Start of Supplied entries

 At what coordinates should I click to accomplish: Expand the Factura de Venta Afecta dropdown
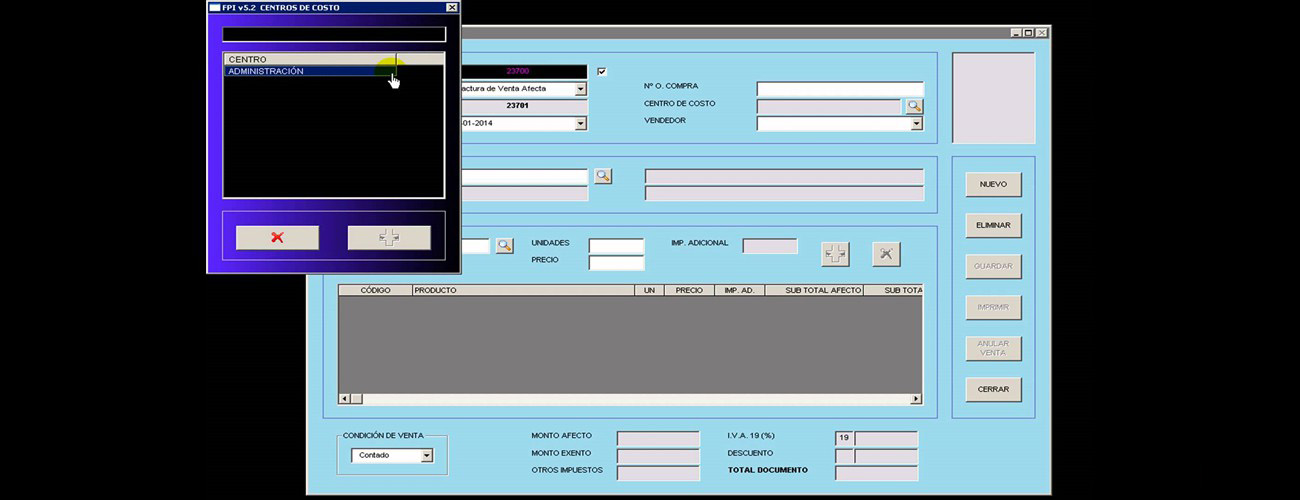(x=580, y=89)
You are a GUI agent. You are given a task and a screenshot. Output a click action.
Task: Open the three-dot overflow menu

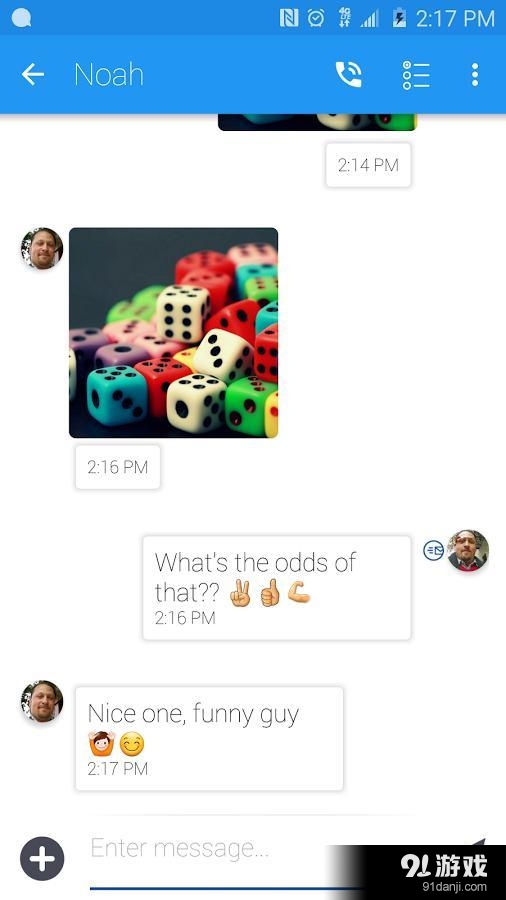(x=474, y=75)
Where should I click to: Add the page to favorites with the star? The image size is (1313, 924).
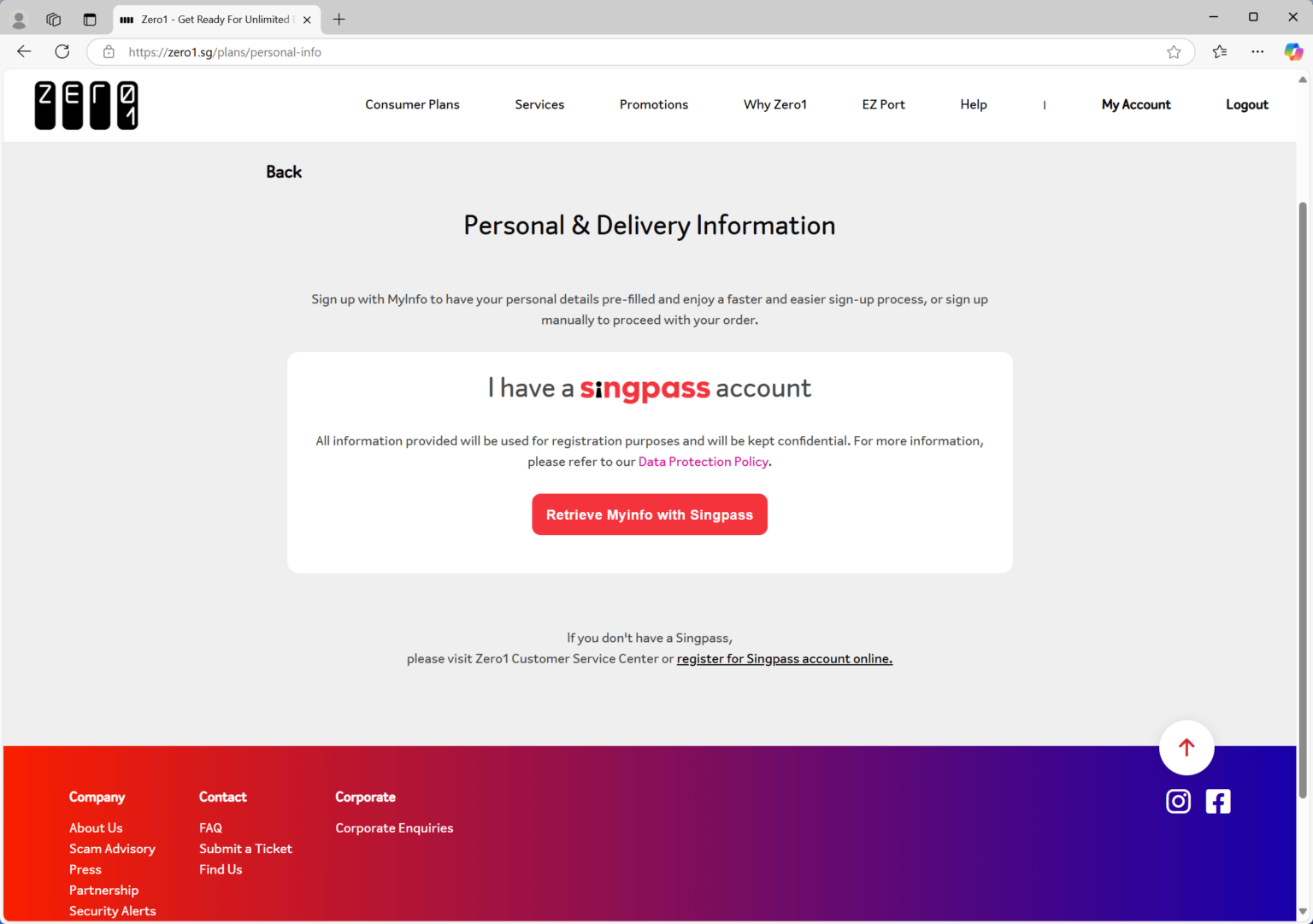coord(1174,51)
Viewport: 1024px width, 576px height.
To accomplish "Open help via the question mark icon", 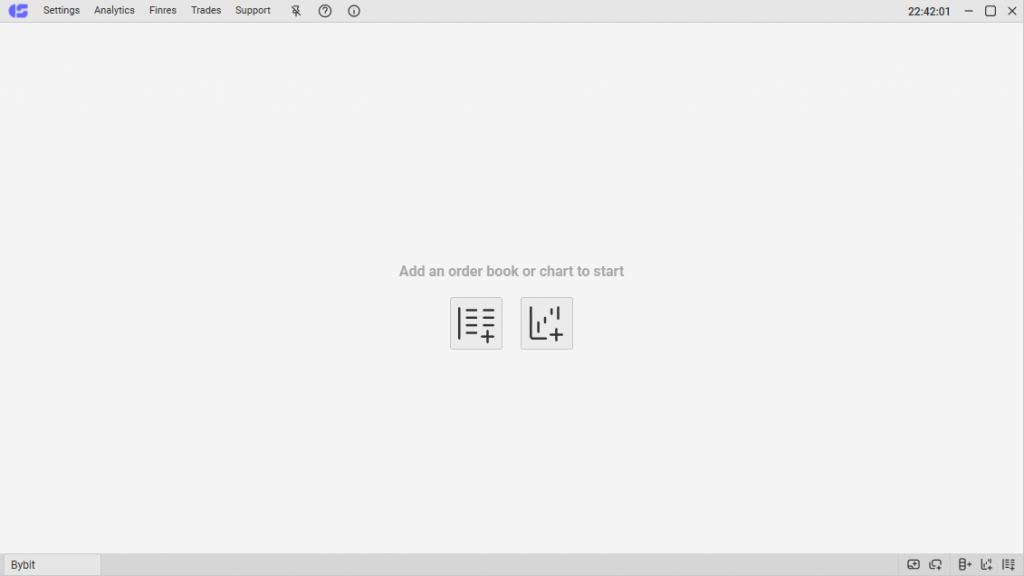I will [325, 11].
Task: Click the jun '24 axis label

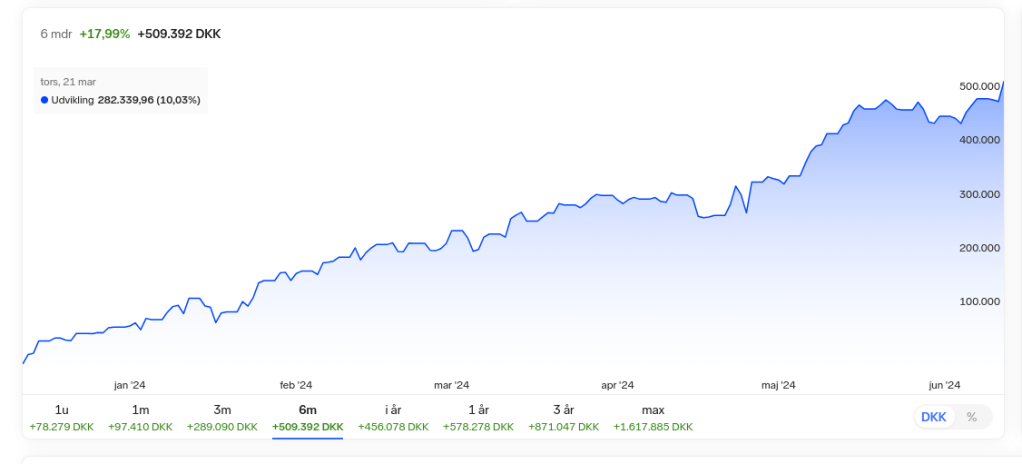Action: click(x=944, y=385)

End of Supplied entries

- **Task instructions**:
Within the listing above, the stretch from the line with "You are a GUI" down to the line with "Viewport: 1024px width, 576px height." is to be given again exactly, end lines included and pictures excluded.

- **Exercise solution**:
You are a GUI agent. You are given a task and a screenshot. Output a click action.
Task: Open the three-dot overflow menu

(x=474, y=75)
Where should I click to: Add the page to favorites with the star? The image size is (1313, 924).
coord(1174,51)
Viewport: 1024px width, 576px height.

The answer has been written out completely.